For instance, we started Liam in swim lessons when he was two. He just started swimming this summer. In the space between then, he’s screamed and cried, clung to the wall, the instructor and myself. This year, he’s been doing private lessons and group lessons. In the last week, he’s had two panic attacks related to the pool. We keep working at it and have spent a great deal of time making goals and talking about how we are going to accomplish them.
Today, at the end of swim lessons, the lifeguards told the kids they were able to jump off the diving board. Every child except Liam jumped. At the end of his private lesson, his teacher again told him he was ready to jump. He walked over and I ruined it. I realized what was happening, wanted to catch it on camera and spooked him. He tried twice over the course of the next hour.
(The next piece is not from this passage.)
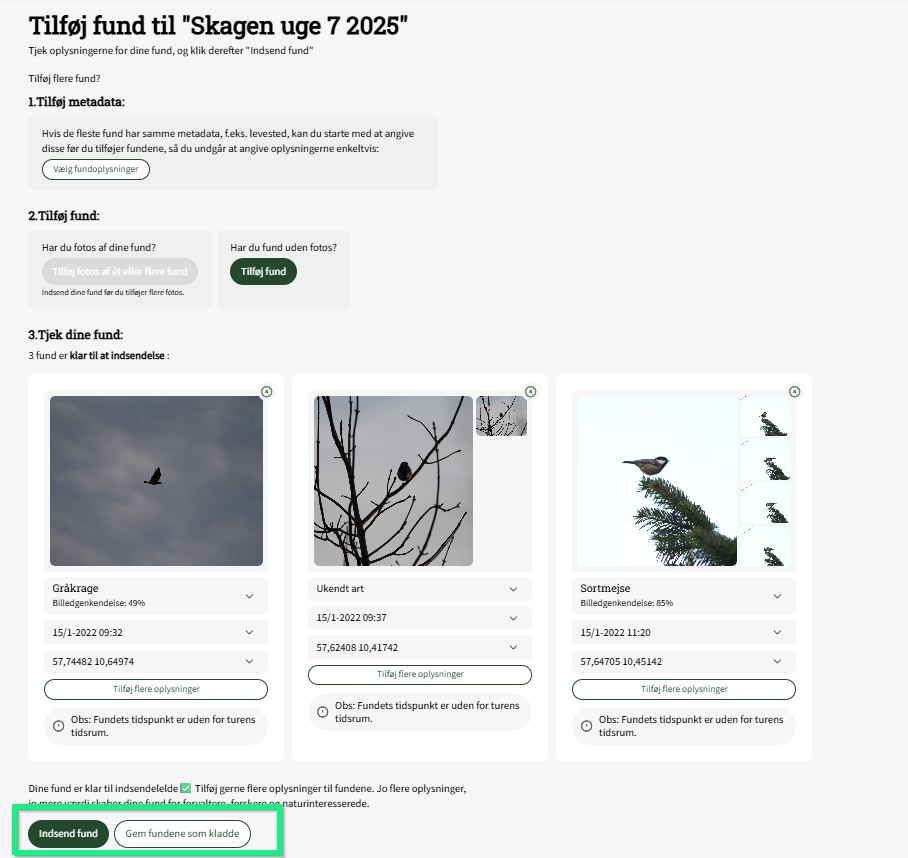Click Tilføj flere oplysninger under Gråkrage
The height and width of the screenshot is (858, 908).
pos(156,689)
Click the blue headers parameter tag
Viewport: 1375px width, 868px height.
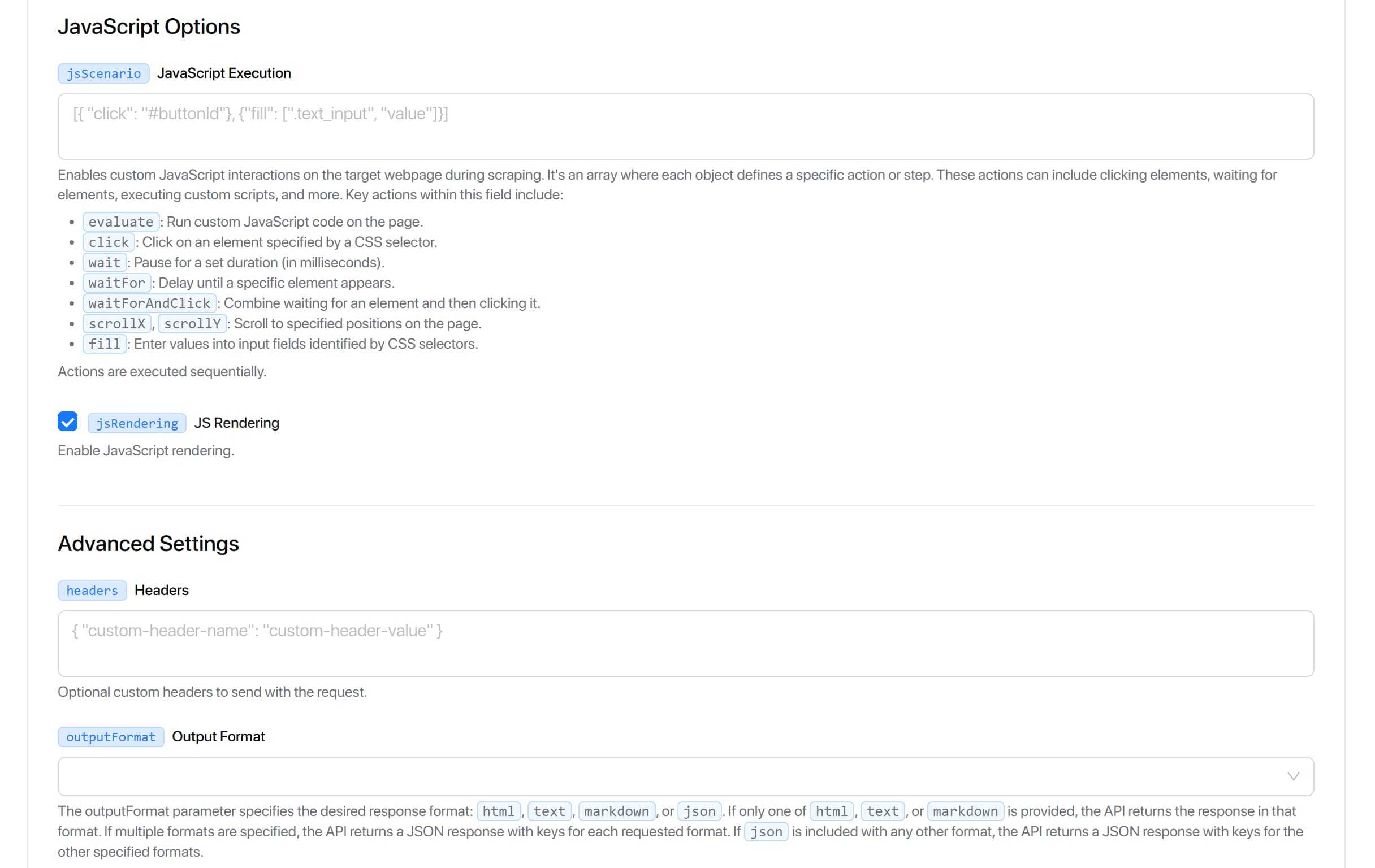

Half of that time I spent treading water in the 12-foot deep end trying to provide the security he needed.
After supper we returned to the pool, this time with Liam saying he was ready to jump. Ready to jump for him meant an additional 15 minutes of him standing on the edge of the diving board shaking and trying to work up the nerve to jump while we filmed. And cheered. And encouraged.
He did it. It took years of encouragement… this is not hyperbole, we’ve been working to get him to jump for years. A little girl did not get to jump because he took so long and her mom wanted to leave. The pool’s diving coach got into the water and waited for him for almost ten minutes.
When you have a child with an anxiety disorder, every little challenge that is met graciously by a stranger is a beautiful moment. I’ve had many moments of frustration and embarrassment, but tonight, I watched two lifeguards show my son love. He looks so normal that people see his fearful expressions as him being spoiled or whiny. They don’t hear his whispered fears in between the sobs. They don’t realize how wiped out he is from the effort to even try. He can’t see his hands shaking in fear.
Today, Liam jumped off the diving board. I asked him if he wanted to do it again. He said no. And it’s ok. When he’s ready to, it won’t be his first time. He’s already done for the first time. Sometimes, the first time is the hardest. And I have it on video for him to relive whenever he wants.